Using Big Data to solve Big Problems!
De combinatie van krachtige methodieken met een nieuwe manier van zoeken en monitoring is nodig om complexe problemen nu en in de toekomst de kop te kunnen bieden.
The future of monitoring is also the future of problem prediction and prevention. A good intelligent big data analytics toolset and an effective problem solving & troubleshooting approach are needed to be ready for the complex problems of the future. However, we also need to start looking at monitoring in a very different way.
In the beginning ..
In the beginning we had console messages. After that came icons with different colors for status. And after that we had event windows, with event descriptions with different colors. Nowadays we have a mixture of all of that. What they have in common is that a smart engineer at one time had to define thresholds and event criteria that defined when the system will alert the operators. This means that this type of monitoring is limited by what can be preconceived as an issue or anomaly. In other words, the expertise in a technology silo is responsible for its monitoring quality. Therefore this often also means the monitoring itself is in silos. Meaning: not a lot of cross-service or cross-technology correlation is possible.
Enter the future ..
With increasing complexity of IT there are a few new factors to consider. IT service and infrastructure stacks are increasingly more fragmented. The fragments need to work together obviously. What I see a lot in complex problems is that while the individual components show no issues or anomalies, there still is a problem somewhere in the combination or collaboration between the components. Traditional monitoring won't find this as it is mostly restricted to silos and to what can be preconceived and defined. So what to do about it?

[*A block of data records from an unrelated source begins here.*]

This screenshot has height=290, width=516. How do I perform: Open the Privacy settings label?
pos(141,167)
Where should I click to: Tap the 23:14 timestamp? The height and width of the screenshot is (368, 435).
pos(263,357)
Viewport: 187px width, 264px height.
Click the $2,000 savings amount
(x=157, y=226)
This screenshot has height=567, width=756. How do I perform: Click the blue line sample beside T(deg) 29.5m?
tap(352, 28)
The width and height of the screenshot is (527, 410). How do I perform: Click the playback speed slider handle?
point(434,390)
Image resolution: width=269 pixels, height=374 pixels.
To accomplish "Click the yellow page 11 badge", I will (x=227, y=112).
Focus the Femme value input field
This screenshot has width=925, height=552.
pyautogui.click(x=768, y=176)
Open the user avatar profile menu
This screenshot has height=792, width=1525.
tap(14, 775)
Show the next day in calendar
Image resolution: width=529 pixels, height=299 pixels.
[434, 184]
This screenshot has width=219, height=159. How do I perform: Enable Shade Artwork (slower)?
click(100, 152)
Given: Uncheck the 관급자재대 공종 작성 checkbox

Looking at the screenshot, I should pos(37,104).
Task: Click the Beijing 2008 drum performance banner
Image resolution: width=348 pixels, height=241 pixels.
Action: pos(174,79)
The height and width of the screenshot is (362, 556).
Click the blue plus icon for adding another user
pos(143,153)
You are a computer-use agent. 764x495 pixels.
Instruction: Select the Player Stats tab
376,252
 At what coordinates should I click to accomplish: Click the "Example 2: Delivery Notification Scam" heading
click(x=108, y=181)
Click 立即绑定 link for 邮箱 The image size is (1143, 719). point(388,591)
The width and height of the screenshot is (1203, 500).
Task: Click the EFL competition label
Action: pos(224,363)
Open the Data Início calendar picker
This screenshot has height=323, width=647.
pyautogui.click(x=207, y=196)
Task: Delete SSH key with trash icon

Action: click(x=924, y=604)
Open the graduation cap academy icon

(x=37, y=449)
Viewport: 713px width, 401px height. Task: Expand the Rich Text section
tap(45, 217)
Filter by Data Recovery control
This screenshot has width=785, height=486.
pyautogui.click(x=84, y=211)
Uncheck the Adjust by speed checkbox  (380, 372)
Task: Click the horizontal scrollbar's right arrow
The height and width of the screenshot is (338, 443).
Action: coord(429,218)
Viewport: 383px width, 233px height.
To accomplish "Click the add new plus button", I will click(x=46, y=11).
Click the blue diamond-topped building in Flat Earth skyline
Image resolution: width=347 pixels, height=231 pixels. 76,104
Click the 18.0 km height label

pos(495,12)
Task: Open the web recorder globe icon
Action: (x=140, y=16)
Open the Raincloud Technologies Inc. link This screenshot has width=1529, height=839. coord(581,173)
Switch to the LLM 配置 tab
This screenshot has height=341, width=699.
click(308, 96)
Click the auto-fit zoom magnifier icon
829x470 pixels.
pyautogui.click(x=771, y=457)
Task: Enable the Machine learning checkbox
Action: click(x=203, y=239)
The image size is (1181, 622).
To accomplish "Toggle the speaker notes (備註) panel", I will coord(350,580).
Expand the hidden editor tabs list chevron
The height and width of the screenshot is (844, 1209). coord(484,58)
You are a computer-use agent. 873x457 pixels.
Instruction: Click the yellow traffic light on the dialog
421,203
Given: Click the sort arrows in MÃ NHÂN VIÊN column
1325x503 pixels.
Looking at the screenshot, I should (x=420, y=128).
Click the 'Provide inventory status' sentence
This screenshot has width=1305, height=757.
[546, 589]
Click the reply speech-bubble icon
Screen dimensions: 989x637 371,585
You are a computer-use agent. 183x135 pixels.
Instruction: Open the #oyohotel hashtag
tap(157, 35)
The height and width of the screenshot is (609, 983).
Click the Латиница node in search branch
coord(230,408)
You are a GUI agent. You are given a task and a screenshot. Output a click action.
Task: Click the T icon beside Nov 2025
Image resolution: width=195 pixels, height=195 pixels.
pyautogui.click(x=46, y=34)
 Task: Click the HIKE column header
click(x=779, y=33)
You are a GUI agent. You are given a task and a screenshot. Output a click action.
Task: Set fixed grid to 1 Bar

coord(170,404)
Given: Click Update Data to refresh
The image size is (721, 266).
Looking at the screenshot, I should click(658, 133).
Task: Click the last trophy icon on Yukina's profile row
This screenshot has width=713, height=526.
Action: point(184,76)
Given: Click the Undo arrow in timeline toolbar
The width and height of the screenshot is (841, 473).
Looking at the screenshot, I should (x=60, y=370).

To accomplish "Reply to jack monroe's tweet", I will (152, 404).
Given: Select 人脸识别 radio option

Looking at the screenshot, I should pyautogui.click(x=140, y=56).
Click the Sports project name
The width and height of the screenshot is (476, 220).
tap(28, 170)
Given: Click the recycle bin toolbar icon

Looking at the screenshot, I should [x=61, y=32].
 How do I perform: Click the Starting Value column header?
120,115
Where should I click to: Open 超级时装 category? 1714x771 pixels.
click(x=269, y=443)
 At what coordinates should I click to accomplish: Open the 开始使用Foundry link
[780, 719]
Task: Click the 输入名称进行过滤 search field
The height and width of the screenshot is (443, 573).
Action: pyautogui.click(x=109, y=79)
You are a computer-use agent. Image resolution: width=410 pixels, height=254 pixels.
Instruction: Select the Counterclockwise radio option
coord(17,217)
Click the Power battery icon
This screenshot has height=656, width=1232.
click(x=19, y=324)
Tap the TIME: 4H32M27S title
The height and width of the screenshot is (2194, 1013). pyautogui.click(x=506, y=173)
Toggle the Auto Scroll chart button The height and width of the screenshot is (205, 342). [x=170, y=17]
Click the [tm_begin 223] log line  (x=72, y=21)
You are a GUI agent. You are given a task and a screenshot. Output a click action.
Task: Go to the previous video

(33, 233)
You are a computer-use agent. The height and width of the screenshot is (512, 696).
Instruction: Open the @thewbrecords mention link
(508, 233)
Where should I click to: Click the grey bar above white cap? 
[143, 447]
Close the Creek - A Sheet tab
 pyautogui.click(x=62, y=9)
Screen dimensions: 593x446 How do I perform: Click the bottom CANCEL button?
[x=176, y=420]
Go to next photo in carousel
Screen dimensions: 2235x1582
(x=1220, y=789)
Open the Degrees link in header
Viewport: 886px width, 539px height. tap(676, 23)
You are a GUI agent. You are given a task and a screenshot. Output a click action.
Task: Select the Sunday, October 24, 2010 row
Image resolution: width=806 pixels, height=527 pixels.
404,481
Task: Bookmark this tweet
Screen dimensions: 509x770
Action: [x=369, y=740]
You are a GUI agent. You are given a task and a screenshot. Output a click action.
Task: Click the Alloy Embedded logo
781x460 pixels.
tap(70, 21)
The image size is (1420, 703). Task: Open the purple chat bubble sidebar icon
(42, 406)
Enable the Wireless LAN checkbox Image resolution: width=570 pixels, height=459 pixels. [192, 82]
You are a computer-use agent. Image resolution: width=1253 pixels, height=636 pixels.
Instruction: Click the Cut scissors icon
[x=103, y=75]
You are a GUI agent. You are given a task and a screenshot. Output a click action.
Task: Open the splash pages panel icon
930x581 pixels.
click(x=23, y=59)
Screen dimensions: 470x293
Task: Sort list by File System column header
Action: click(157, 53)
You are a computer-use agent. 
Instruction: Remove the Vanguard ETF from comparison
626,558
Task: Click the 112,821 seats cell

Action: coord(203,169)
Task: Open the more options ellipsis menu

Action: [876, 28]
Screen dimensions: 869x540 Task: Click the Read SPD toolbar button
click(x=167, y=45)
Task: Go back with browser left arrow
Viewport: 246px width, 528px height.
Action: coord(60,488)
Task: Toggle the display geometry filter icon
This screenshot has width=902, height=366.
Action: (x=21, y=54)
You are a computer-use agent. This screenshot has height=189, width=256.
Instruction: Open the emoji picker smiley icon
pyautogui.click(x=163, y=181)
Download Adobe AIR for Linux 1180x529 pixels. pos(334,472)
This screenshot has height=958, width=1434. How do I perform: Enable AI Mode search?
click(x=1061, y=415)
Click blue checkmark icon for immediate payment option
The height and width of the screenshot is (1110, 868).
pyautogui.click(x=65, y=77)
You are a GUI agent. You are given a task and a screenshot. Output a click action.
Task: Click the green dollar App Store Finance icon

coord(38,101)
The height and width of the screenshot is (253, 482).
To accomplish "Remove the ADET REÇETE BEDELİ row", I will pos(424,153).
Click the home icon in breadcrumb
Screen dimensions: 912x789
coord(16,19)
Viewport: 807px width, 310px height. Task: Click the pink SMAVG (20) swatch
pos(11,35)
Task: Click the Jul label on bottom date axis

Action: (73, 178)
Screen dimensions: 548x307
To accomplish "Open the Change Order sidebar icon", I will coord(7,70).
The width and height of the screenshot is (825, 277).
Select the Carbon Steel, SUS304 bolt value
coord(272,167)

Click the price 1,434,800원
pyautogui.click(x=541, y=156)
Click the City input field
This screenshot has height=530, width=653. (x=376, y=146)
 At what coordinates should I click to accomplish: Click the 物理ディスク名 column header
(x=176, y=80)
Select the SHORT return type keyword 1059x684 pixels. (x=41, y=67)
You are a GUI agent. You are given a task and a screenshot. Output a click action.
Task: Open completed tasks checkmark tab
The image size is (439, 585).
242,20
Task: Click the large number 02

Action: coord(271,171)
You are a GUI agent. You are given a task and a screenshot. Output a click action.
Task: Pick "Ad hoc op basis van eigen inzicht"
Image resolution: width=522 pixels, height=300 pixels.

90% of P1's show warning signs: patterns, trend and correlation.
In order to find issues in IT operations, in fact even see issues coming before they disturb an IT service, there are 3 things that you need to look for: patterns, trend and correlation. Where? you might ask. Well, in as many relevant operational data as possible. Why? you might ask. Well, after looking at an enormous amount of P1's and major incidents I can conclude that in over 90% of P1's there are warning signs visible in the data. Usually clear enough and in time to allow operators to prevent a service disruption. But the warning signs are not as obvious as they were: they are sometimes symptomatic, sometimes technical, sometimes service, but mostly only indicative of cause or symptoms. Trends, patterns and correlation.
Ok, how do I do this?
I am talking about BIG data and relevant analytics tools.When I first implemented such monitoring, we started with the most accessible and most valuable data. In that case it was logging from loadbalancers. Even though those loadbalancers only rarely contained the root cause of a service disruption, their behavior was indicative of where we might find the actual root cause. It got to be really interesting when weadded user loggins, end user incident tickets, batch schedule results, network performance, outside temperature, network loggin etc. You can imagine that combining that data can help to find some interesting trends and patterns. A few years ago, when I was first involved with big data and analytics the tools were able to handle millions of lines of logging but we had to do the trend, pattern and correlation searching by hand. Nowadays even that part is impressively automated IBM Predictive Insights and Seasonality impressed me a lot lately).
Everytime a problem did occur we'd analyse it, find the root cause using CoThink RATIO methods and used the output to correct or add other data to the big data environment or fine tune the analytics.
Below is an overview of how the structured RATIO approach and intelligent tooling work together:
This new way of monitoring is not limited by a technology silo or by what can be preconceived. Well, not quite, cause someone still needs to have a clever idea of what data to add to the tool. And with that, it helps to think outside the box. let me give you 3 examples of data correlation that helped me solve crises in the past:
Data out of the box into the box:
The schedule of the Dusseldorf monorail and the schedule of mainframe batch processing the data center next to the airport helped me find the cause of the reoccurring crashing quarter-end processing.
The schedule of the Tour De France and the LAN performance data helped me resolve an intermittent LAN performance
The lunch schedules, building attendance data and the number of user complaints one time helped me figure out that the root cause of an intermittent mobile device e-mail problem.
The message here is: trends, patterns and correlation are not limited to what you can conceive, and are not limited by any technology silo. They are the new navigation to finding a root cause; the most effective input to a good RCA process (Problem Analysis in RATIO).
Old monitoring: limited by what can be conceived and by technology silos
New monitoring: using big data tooling to find trends, patterns and correlation that you weren't even looking for but effectively aim towards the root cause or preventive measures.
So, stop searching what you were looking for (what was preconceived), and start finding what you weren't searching for (trends, patterns, correlation)
Hope this inspires you to look at monitoring from another angle!